═══ Source extract ═══

Exposed

Jul 12, 2006 at 12:00 am

Sky Covington has a huge smile, but she wears it like a young girl who's embarrassed of its size and has learned to rein it in. Her dark eyes are wide and welcoming. Her Afro adds a good 4 inches to her already statuesque frame. And with her makeup — white stars pooled at the bridge of her nose — she looks like a lone member of the Nigerian Wodaabi tribe.

Heads turn as she breezes through the monumentally scaled first floor of the Detroit Public Library — it's as if she's walking the red carpet. Strangers stare and more than a few friends approach her, including painter Sherry Young, who asks her to perform at an upcoming art opening. As they chat, Young's friend stands off to the side and enjoys his view of Covington.

It's taken years for Covington to find the calm in her life, yet she influences others in a matter of seconds. Even as she shares stories about leaving home at 15, getting naked at bars and fighting in public, her gentle aura and faint scent of eucalyptus is enough to lull you to sleep.

The singer and performance poet has a new album out, Urban Fairy Tales, produced by Terrence Herd, and a book of poetry, The Reflections of a Lazy Brain.

═══

■ Requirements ■
1. Decide whether each statement agrees with the Sky Covington profile, answering yes or no and quoting the words that settle it: (a) Covington's album Urban Fairy Tales was produced by Terrence Herd. (b) Covington left home at 16. (c) Sherry Young asks Covington to perform at an upcoming art opening.
2. Pull out the passage of the Sky Covington profile from "It's taken years" up to and including "a Lazy Brain.", word for word.

═══ Items ═══

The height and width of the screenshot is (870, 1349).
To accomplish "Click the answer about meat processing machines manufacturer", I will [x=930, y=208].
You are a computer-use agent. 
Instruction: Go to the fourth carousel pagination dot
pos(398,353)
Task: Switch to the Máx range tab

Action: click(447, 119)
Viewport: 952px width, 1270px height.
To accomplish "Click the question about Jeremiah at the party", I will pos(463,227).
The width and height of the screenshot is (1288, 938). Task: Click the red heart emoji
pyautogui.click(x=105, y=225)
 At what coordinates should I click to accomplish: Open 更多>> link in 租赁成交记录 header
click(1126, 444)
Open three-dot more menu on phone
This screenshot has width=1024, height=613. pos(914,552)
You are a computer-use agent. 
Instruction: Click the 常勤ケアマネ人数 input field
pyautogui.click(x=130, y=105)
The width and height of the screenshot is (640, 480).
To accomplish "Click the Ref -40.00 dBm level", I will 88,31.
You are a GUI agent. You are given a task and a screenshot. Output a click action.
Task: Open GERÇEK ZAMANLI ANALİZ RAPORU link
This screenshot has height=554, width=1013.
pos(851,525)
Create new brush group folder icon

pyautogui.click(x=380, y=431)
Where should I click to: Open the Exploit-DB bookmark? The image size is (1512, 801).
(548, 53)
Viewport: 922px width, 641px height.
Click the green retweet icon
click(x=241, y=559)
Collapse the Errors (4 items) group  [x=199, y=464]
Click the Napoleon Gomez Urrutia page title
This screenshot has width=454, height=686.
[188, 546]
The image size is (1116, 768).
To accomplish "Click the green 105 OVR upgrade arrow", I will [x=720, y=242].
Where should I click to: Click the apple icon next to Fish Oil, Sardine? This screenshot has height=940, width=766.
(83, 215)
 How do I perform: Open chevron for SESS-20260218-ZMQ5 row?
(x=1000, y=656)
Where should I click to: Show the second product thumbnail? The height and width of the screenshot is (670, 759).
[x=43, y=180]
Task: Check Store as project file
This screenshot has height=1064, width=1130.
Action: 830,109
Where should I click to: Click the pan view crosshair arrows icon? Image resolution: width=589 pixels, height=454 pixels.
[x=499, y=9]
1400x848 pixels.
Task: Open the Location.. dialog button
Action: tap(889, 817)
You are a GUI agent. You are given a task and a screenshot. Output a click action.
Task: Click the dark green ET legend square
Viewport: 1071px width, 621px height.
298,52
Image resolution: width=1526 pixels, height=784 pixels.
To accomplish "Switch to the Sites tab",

═══

■ Responses in order ■
1.
(a) Yes: "Urban Fairy Tales, produced by Terrence Herd"
(b) No: "leaving home at 15"
(c) Yes: "who asks her to perform at an upcoming art opening"

2.
It's taken years for Covington to find the calm in her life, yet she influences others in a matter of seconds. Even as she shares stories about leaving home at 15, getting naked at bars and fighting in public, her gentle aura and faint scent of eucalyptus is enough to lull you to sleep.

The singer and performance poet has a new album out, Urban Fairy Tales, produced by Terrence Herd, and a book of poetry, The Reflections of a Lazy Brain.